Start of Data in this exercise

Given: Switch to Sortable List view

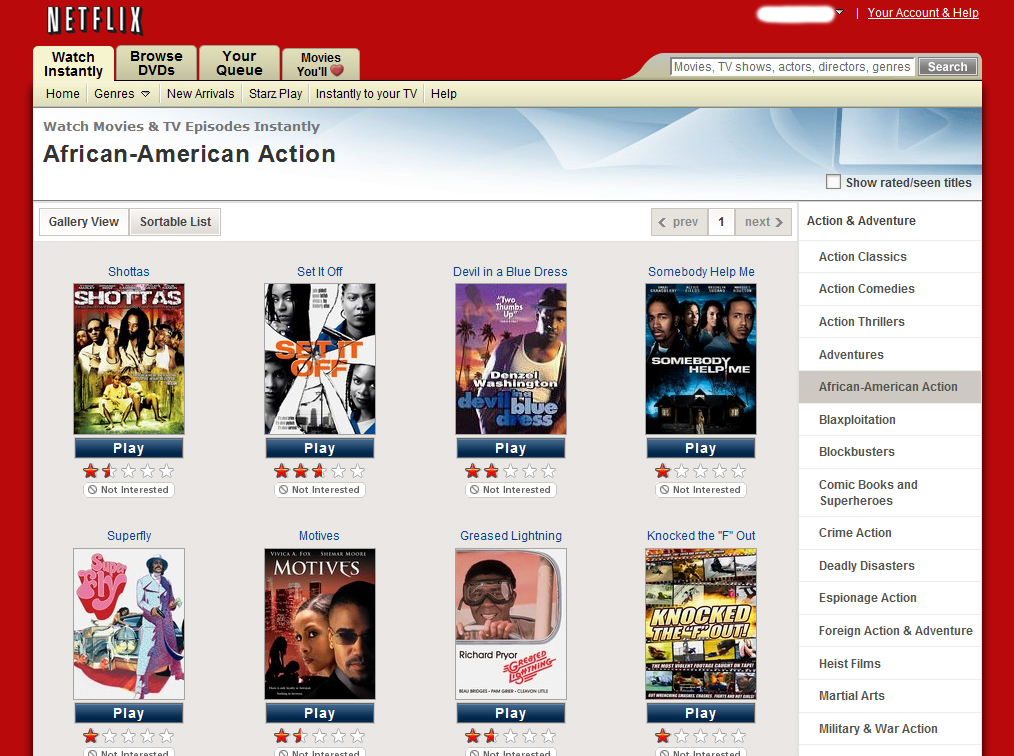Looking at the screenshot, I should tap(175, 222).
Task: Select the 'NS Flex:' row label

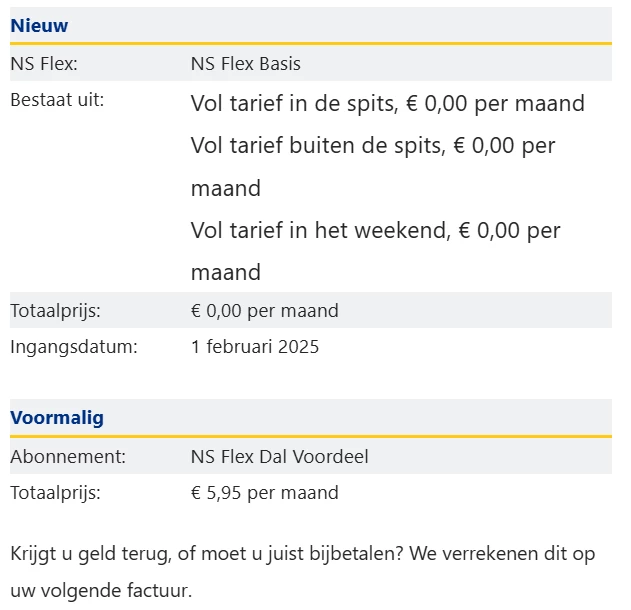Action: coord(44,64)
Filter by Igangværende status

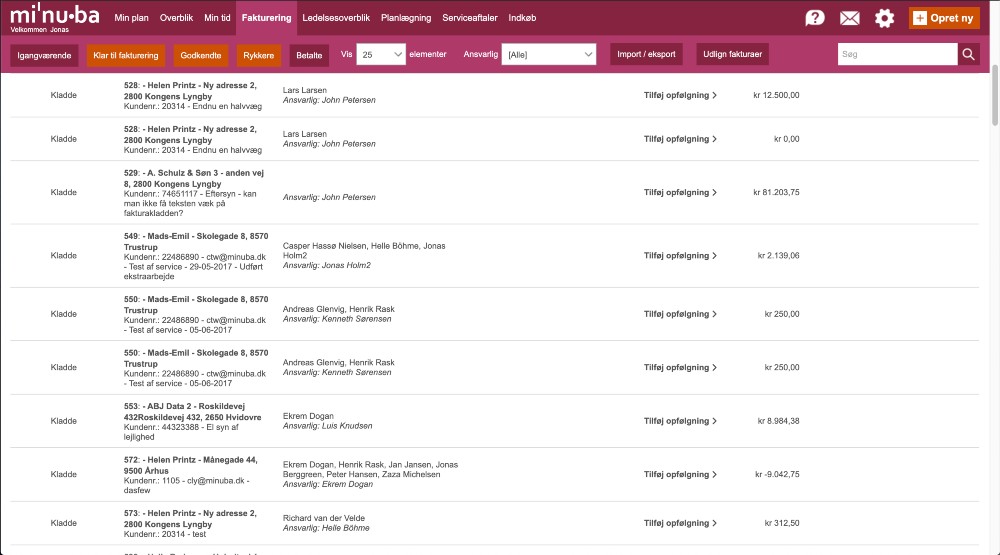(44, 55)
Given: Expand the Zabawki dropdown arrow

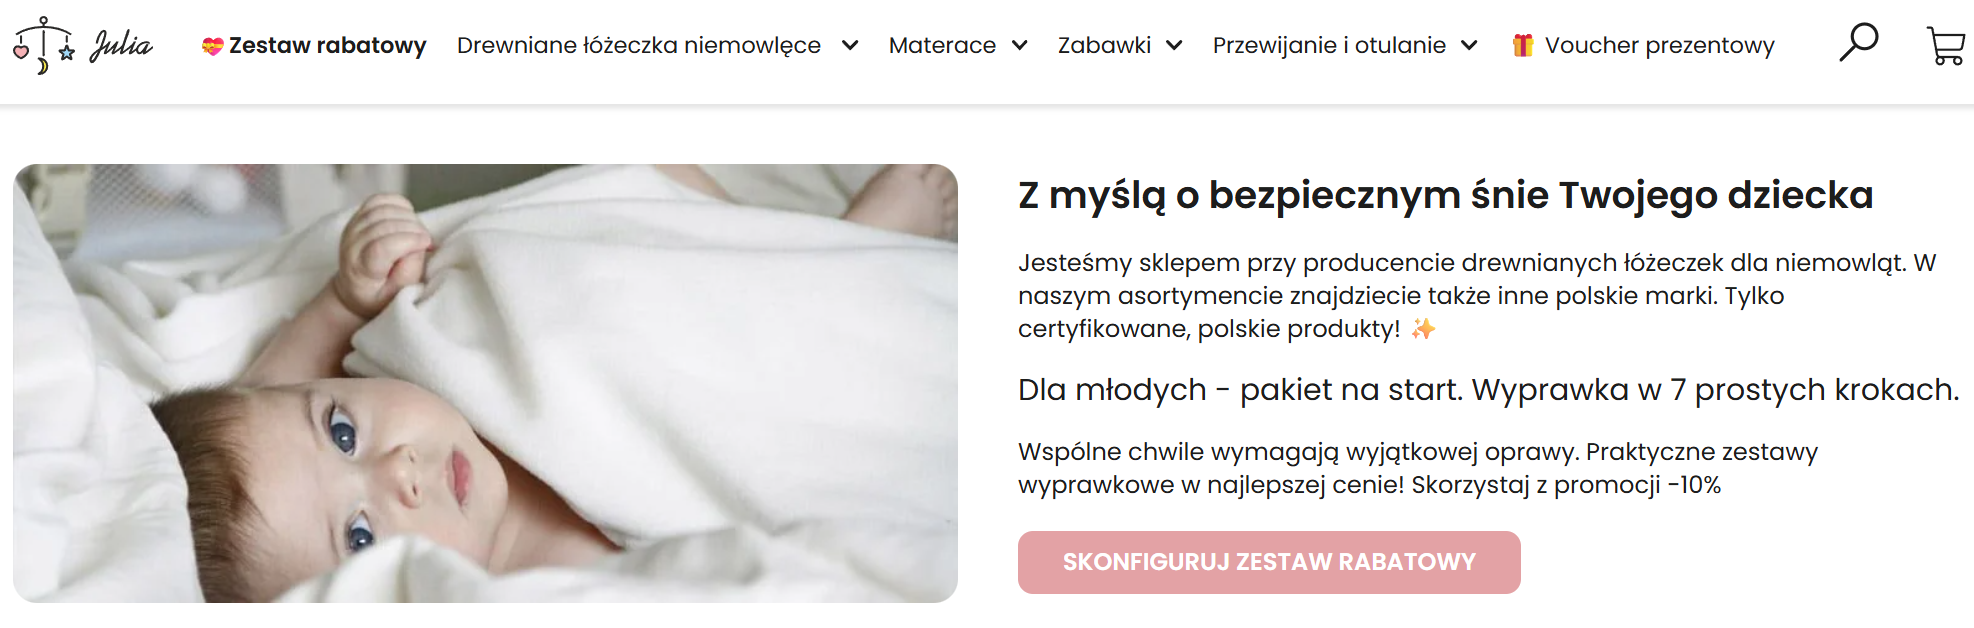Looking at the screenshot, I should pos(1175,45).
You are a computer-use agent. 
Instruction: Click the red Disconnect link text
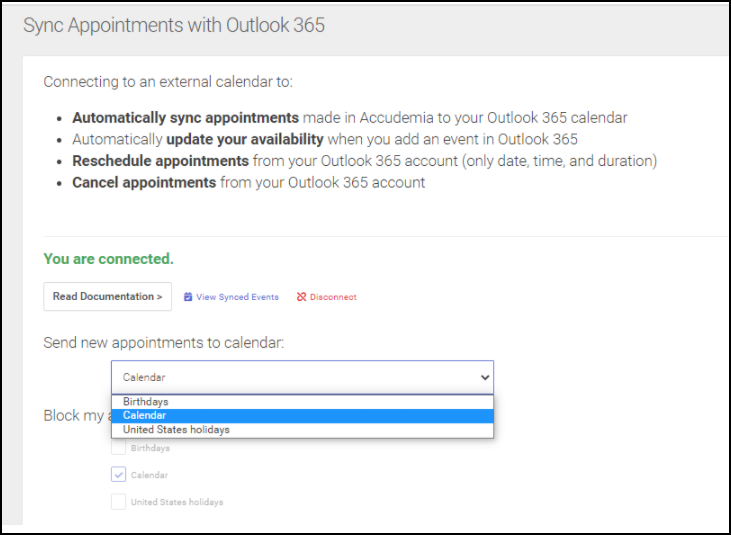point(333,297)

End of Data in this exercise

» Directions for this task
Retype the records verbatim, but not their images.

» Exercise output
Given: Switch to Sortable List view

Looking at the screenshot, I should tap(175, 222).
Task: Select the 'NS Flex:' row label

Action: coord(44,64)
Filter by Igangværende status

(44, 55)
Given: Expand the Zabawki dropdown arrow

Looking at the screenshot, I should pos(1175,45).
You are a computer-use agent. 
Instruction: Click the red Disconnect link text
point(333,297)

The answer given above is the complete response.